[Opening Extracted data section]
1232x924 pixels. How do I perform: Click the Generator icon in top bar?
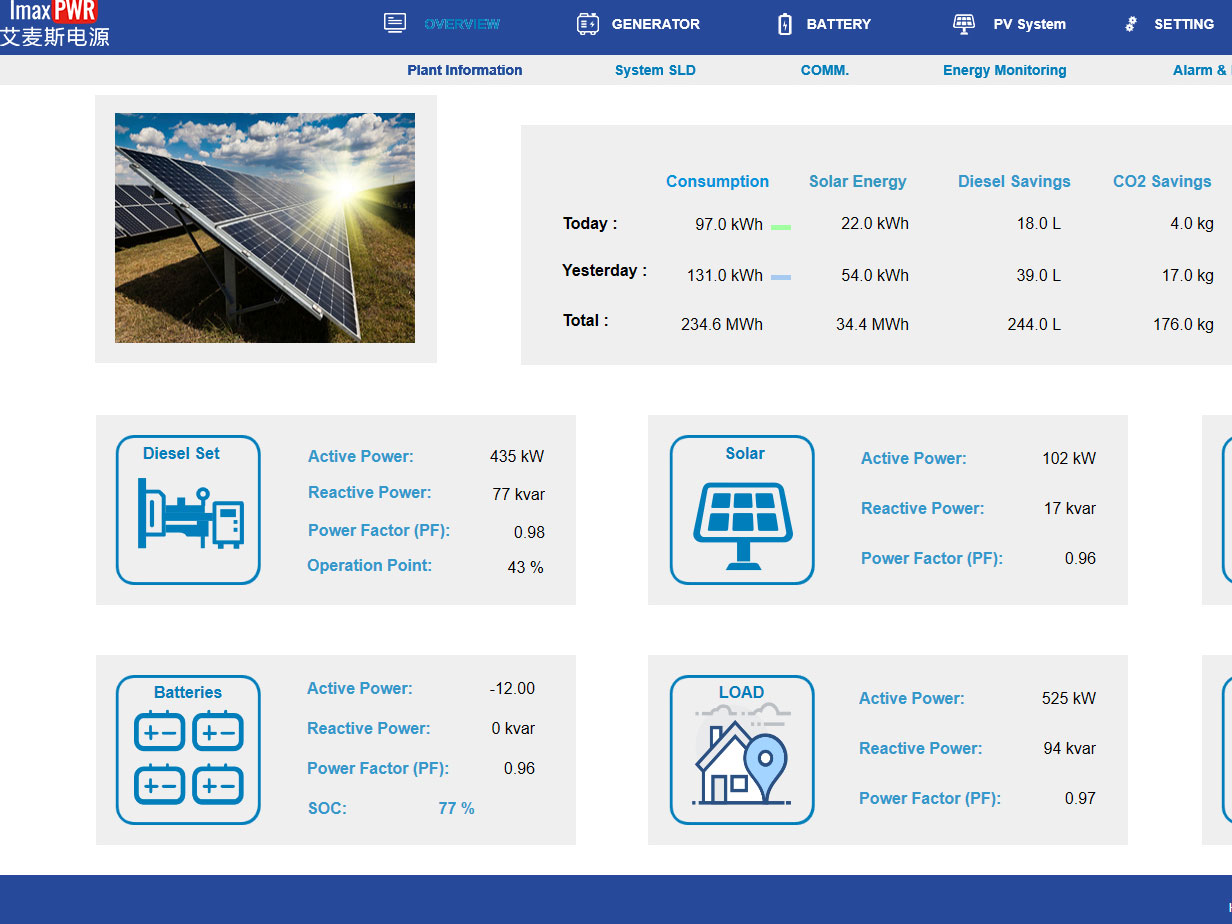point(588,24)
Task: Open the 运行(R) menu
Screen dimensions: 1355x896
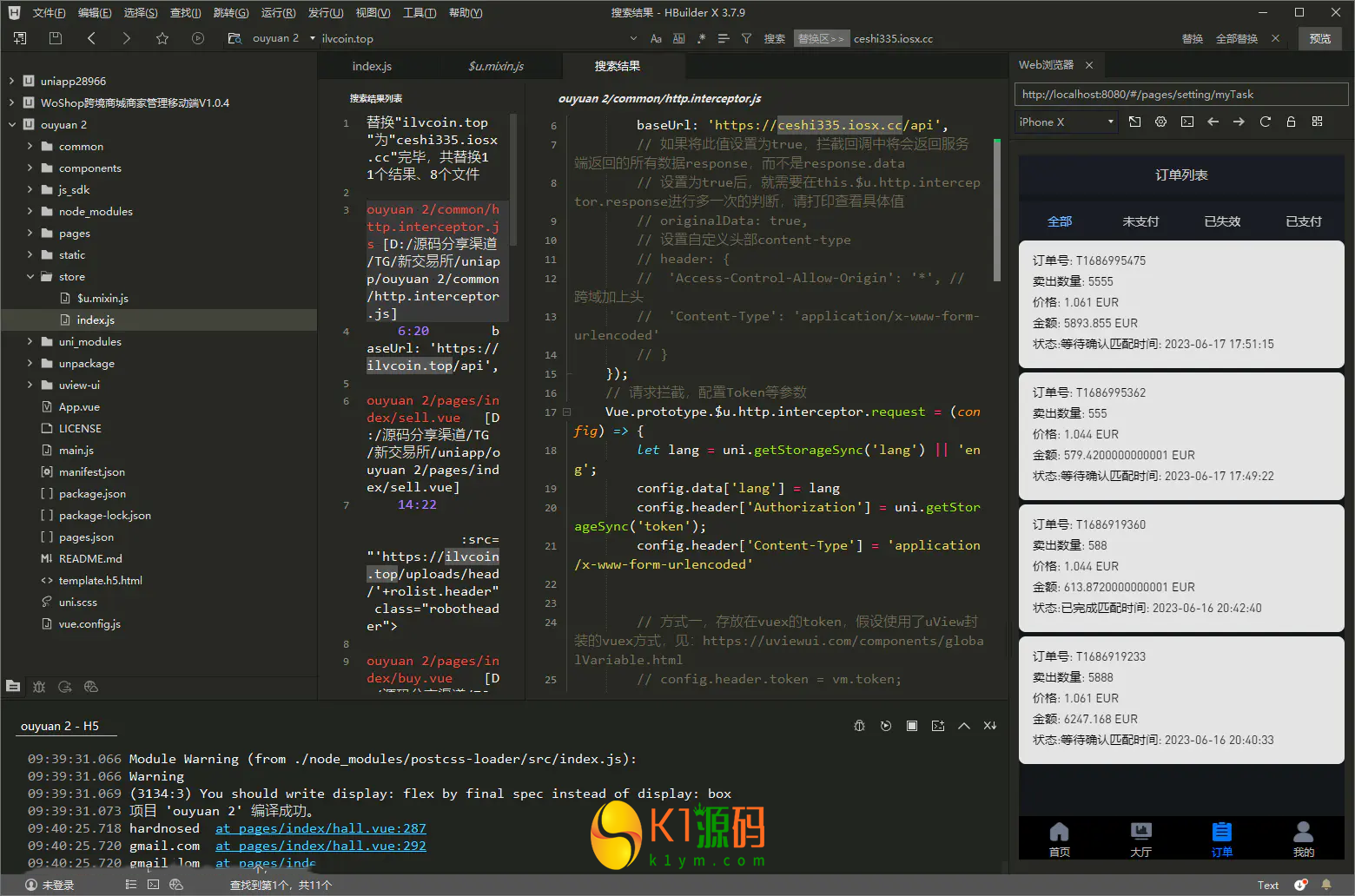Action: 278,13
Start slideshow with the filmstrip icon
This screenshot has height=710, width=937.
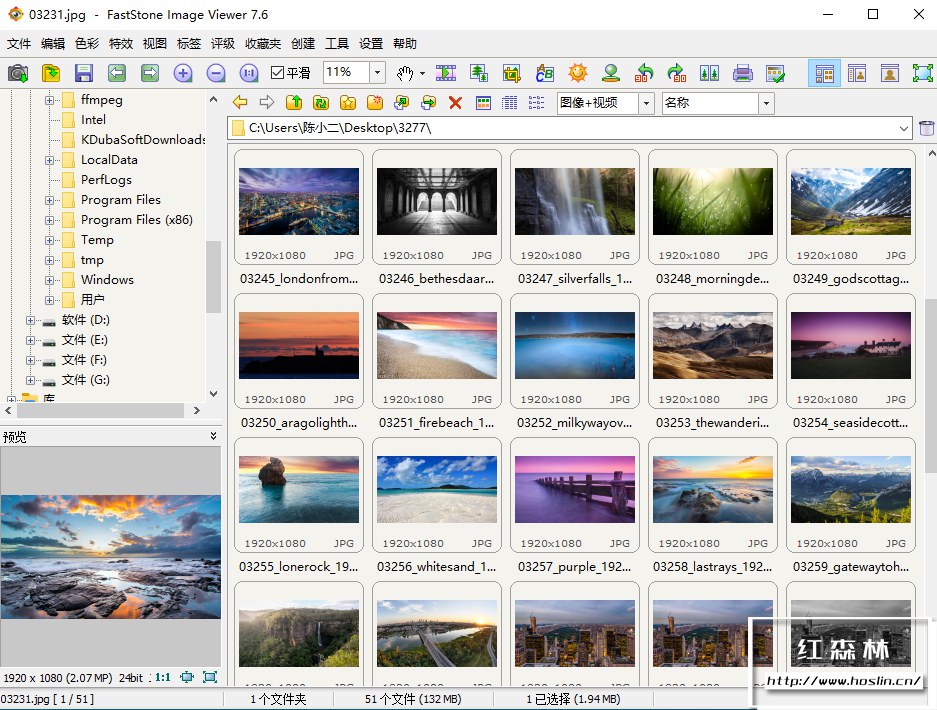446,73
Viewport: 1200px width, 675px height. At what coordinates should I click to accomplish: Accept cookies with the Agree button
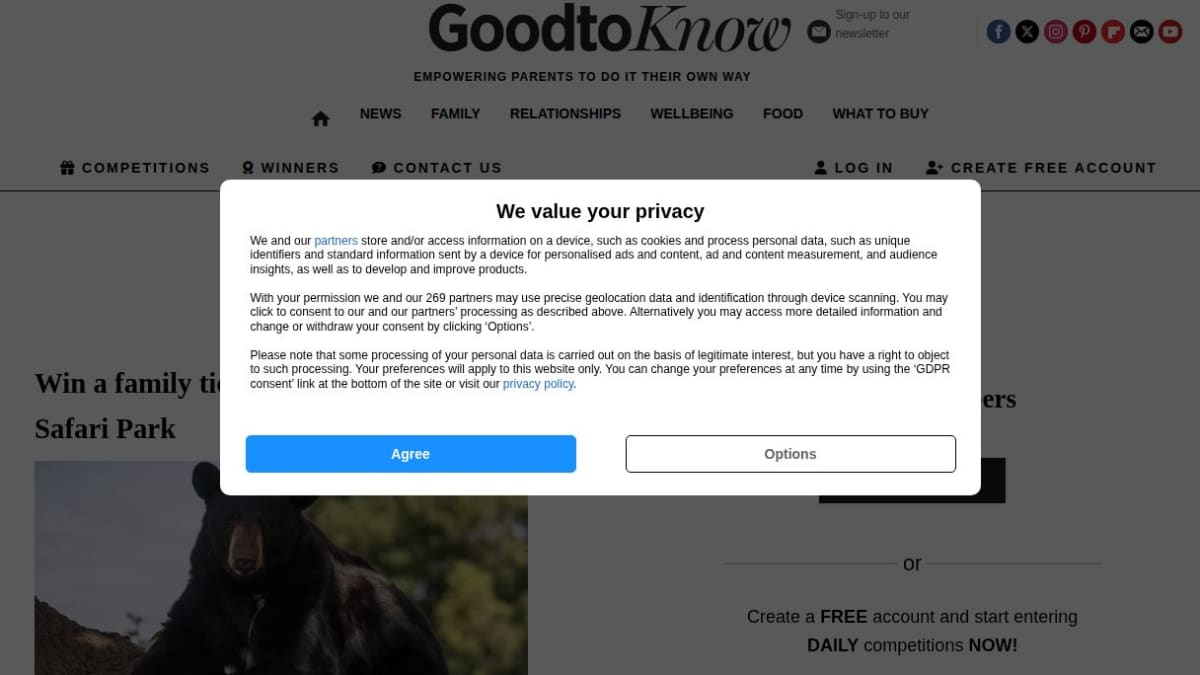click(x=411, y=454)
[Closing Extracted data section]
- _Exercise_:
Output all lines above precisely. Pictures are to be left out.

- _Solution to the exercise_:
1232x924 pixels. How do I perform: Click the Generator icon in top bar?
point(588,24)
Task: Open the 运行(R) menu
Screen dimensions: 1355x896
Action: 278,13
Start slideshow with the filmstrip icon
This screenshot has height=710, width=937.
446,73
Viewport: 1200px width, 675px height. At what coordinates should I click to accomplish: Accept cookies with the Agree button
click(x=411, y=454)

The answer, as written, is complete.